Background: Preterm newborns are at high risk for neurologic deficits related to perinatal brain damage. Effective therapy is not yet available. As excitotoxicity – mainly mediated by glutamate on N-methyl-D-aspartate (NMDA) receptors – plays a crucial role in the process, the noncompetitive-NMDA receptor antagonist Dextromethorphan (DM) might reduce perinatal damage.

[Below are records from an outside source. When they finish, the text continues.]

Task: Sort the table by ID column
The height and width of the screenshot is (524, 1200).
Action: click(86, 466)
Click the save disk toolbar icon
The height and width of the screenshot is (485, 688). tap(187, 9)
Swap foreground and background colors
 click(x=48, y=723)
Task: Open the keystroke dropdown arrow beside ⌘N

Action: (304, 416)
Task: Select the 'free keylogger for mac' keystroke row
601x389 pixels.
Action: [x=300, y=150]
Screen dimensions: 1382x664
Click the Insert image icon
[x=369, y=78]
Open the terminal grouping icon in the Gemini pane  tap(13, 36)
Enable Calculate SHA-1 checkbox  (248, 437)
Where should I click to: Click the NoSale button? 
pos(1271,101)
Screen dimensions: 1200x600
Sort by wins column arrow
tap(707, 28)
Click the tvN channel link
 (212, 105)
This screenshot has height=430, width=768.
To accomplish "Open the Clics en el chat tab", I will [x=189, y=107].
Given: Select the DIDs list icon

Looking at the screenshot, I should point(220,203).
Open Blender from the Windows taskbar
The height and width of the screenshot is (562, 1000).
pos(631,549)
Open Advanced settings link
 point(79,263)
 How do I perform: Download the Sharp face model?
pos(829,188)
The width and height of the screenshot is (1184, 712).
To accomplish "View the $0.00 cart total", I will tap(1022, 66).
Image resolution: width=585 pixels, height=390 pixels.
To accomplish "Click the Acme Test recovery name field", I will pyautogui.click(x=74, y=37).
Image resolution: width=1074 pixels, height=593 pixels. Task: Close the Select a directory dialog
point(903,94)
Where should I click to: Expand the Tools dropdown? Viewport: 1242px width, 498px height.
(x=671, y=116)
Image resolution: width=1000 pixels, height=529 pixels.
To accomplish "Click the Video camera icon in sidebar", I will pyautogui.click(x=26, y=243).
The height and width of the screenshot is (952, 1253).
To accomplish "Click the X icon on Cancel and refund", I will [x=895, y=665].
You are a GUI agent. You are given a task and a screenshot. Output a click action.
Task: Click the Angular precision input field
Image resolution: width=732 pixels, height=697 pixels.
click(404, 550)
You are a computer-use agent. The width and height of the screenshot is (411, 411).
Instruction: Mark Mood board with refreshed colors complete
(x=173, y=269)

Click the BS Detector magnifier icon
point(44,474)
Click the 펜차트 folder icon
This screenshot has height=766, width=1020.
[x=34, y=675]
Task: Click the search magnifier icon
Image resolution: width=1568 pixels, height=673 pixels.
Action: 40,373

Aim of the study: We hypothesized that DM is neuroprotective in an animal model of periventricular leukomalacia (PVL). We asked:1) Which dosage of DM is the most effective in reducing brain damage? 2) Which time regimen is the most effective? 3) Does DM effect apoptosis in the brain?

Method: Ibotenic acid (Ibo), a glutamate-analogue, was injected into the right hemisphere (i.c.) of five day old mice to create white and gray matter (WM/GM) lesion mimicking PVL. After the insult animals were randomized into groups: a) Ibo i.c. b) Ibo i.c + once 1hr after injury intraperitoneal (i.p.) vehicle or, c) DM in a dosage of 1, d) 5 and e) 25µg/bwg. Then animals were randomized into groups a) Ibo i.c. + vehicle i.p., b) Ibo i.c. + 5µg/bwg DM i.p. once 1 hr before or, c) repetitively every 8hr starting 1 hr after injury d) combination of both. Study time-endpoint was at 120 hrs after injury and consisted of histological assessement of the lesion size (cresyl-violet staining) and counting apoptotic cells (activated Caspase-3 immunohistochemistry).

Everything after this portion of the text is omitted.